Now, let's compile and run the modified program. Make sure you are in the ~/project directory in the Terminal.
Compile the code:
javac DuplicateDetector.java
Run the compiled code:
java DuplicateDetector
You should see the same output as before:
List with duplicates: [apple, banana, apple, orange]
Contains duplicates? true
List without duplicates: [grape, mango, kiwi]
Contains duplicates? false
This confirms that our new, simpler method for detecting duplicates using the size comparison works correctly. This approach is generally more concise and often more efficient than iterating and checking for containment one by one, especially for larger lists.
Test with Null and Empty Lists
In real-world programming, it's important to consider edge cases, such as when a list might be empty or even null. Our current containsDuplicates method works well for lists with elements, but what happens if we pass an empty list or a null list?
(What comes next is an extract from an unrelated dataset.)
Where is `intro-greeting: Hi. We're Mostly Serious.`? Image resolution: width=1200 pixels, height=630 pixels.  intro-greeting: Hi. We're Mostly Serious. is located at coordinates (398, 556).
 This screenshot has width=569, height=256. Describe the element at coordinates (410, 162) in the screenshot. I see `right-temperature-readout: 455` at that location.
Let's test this by adding more examples to our main method in ~/project/DuplicateDetector.java. Open the file in the Code Editor and add the following lines to the main method, after the existing code:
System.out.println("\nEmpty list: " + new ArrayList<>());
System.out.println("Contains duplicates? " + containsDuplicates(new ArrayList<>())); // Expected: false
List<String> nullList = null;
System.out.println("\nNull list: " + nullList);
// The following line will cause a NullPointerException if not handled
// System.out.println("Contains duplicates? " + containsDuplicates(nullList));
Save the file (Ctrl+S or Cmd+S).
Now, compile and run the program again.
Compile:
javac DuplicateDetector.java
Run:
java DuplicateDetector
You should see the output for the empty list:
List with duplicates: [apple, banana, apple, orange]
Contains duplicates? true
List without duplicates: [grape, mango, kiwi]
Contains duplicates? false
Empty list: []
Contains duplicates? false
The output for the empty list is correct; an empty list does not contain duplicates.
However, if you uncomment the line System.out.println("Contains duplicates? " + containsDuplicates(nullList)); and try to compile and run, you will get a NullPointerException. This happens because we are trying to create a HashSet from a null list, which is not allowed.
To make our containsDuplicates method more robust, we should handle the case where the input list is null. We can add a check at the beginning of the method.
Modify the containsDuplicates method in ~/project/DuplicateDetector.java to include a null check:
public static boolean containsDuplicates(List<String> list) {
// Handle null input
if (list == null) {
return false; // A null list does not contain duplicates
}
// Create a HashSet from the list
Set<String> uniqueElements = new HashSet<>(list);
// Compare the size of the list with the size of the HashSet
return list.size() != uniqueElements.size();
}
Now, uncomment the line that tests the null list in the main method:
List<String> nullList = null;
System.out.println("\nNull list: " + nullList);
System.out.println("Contains duplicates? " + containsDuplicates(nullList)); // Expected: false
Save the file (Ctrl+S or Cmd+S).
Compile and run the program one last time.
Compile:
javac DuplicateDetector.java
Run:
java DuplicateDetector
The output should now include the result for the null list without crashing:
List with duplicates: [apple, banana, apple, orange]
Contains duplicates? true
List without duplicates: [grape, mango, kiwi]
Contains duplicates? false
Empty list: []
Contains duplicates? false
Null list: null
Contains duplicates? false
By adding the null check, our containsDuplicates method is now more robust and can handle null input gracefully. This is an important practice in programming to prevent unexpected errors.
Summary
In this lab, we learned how to check if a Java List contains duplicate elements. We explored the use of a HashSet for efficient duplicate detection. By iterating through the list and attempting to add each element to a HashSet, we can quickly determine if an element is already present, indicating a duplicate.
We also learned an alternative method by comparing the size of the original list with the size of a HashSet created from the list. If the sizes are different, it signifies the presence of duplicates. Finally, we considered edge cases by testing the methods with null and empty lists to ensure robustness.